To my gay friends: I didn’t really know it till election night, but it was worth it. I’d do it again in a heartbeat. What I’ve learned from it is, even if you do choose to take up the bat for someone else, there needs to be mixed in charity, and there needs to be mixed in genuine affection, hospitality, and respect. I’ll the first to admit that the passion and anxiety of this battle for gay rights left me feeling a bit, uh, savage, by the end. It was out of fear that I would be letting you down. I’m afraid that in that process, I might have let you down anyway, simply by looking like a jerk, and making our movement look like it’s full of jerks like me. For that, I’m sorry.

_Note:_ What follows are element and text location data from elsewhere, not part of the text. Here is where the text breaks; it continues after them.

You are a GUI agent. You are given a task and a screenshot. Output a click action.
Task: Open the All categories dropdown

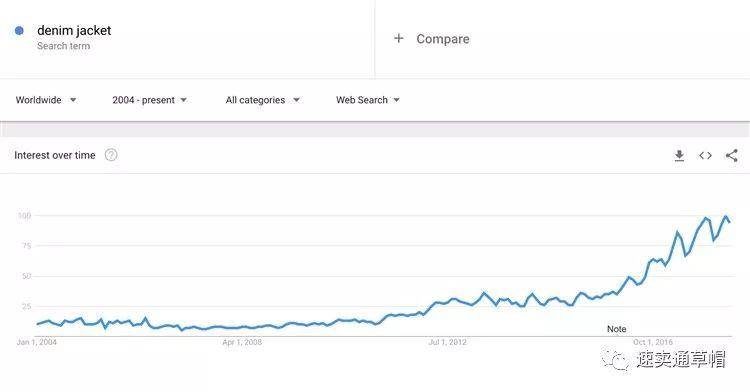[x=263, y=100]
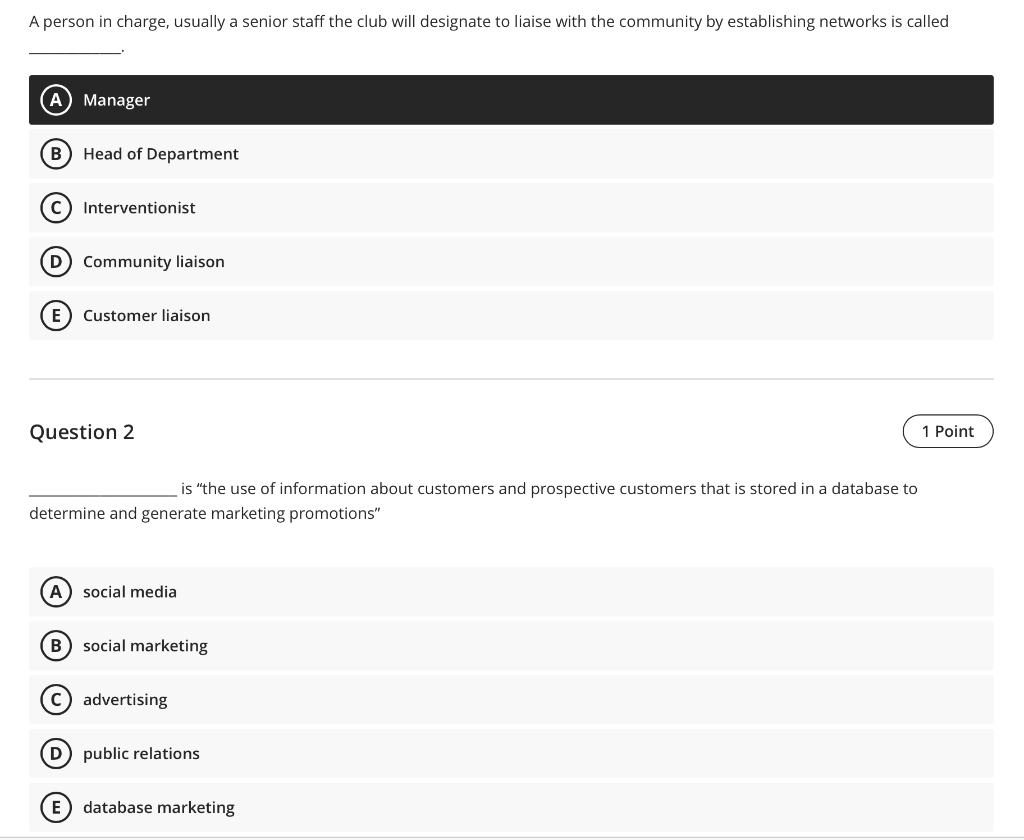This screenshot has width=1024, height=840.
Task: Click the circled E icon beside Customer liaison
Action: point(55,315)
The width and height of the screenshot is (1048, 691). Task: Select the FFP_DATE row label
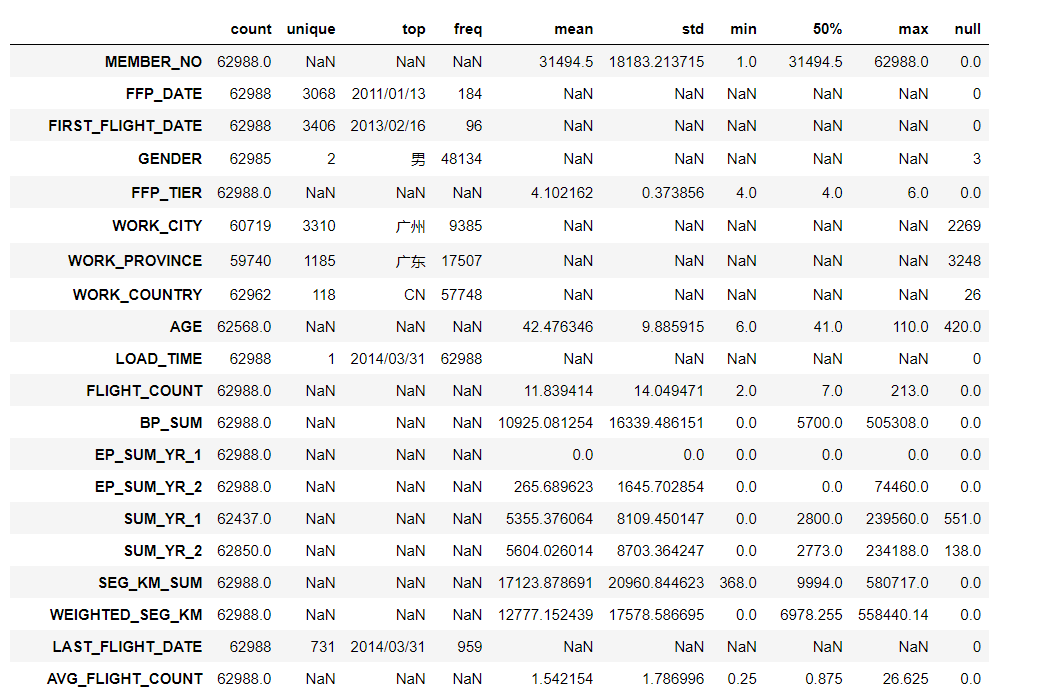coord(166,94)
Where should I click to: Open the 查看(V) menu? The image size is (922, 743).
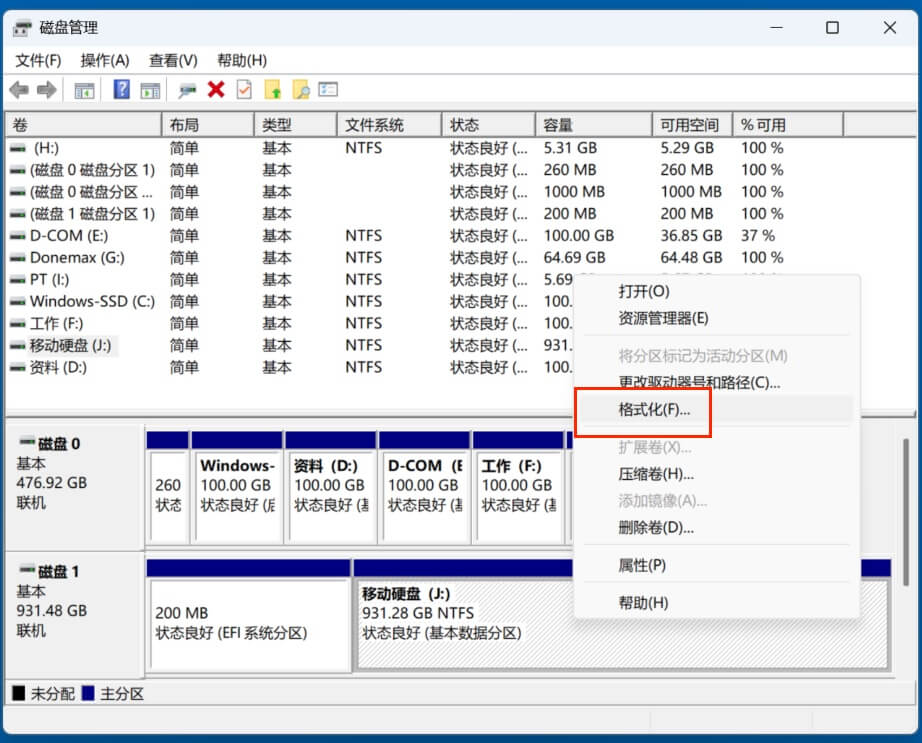click(172, 60)
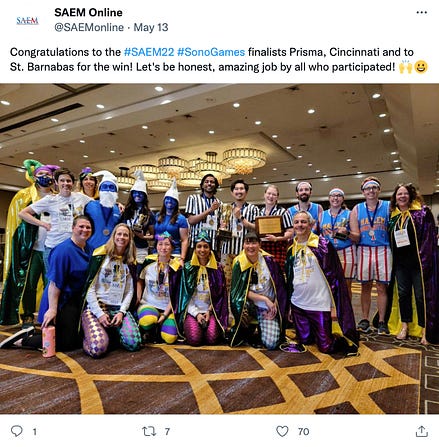This screenshot has width=439, height=447.
Task: Open the @SAEMonline handle
Action: [x=89, y=27]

So what do I do? Gay rights still has a long way to go, and I’d like to be a part of the fight. If I hug it out with conservatives, I risk what my conscience tells me is compromise, leaving me giving less help to those in need of a defender. If I slug it out, I risk friendships that I value, yet come away feeling like what must be said, gets said, to people whom I believe are committing a wrong against other people. It’s a tricky place to navigate. I’m feeling my way forward on it, and hope to use my mistakes in this process, as well as my successes, as a learning experience for better relationships with both sides.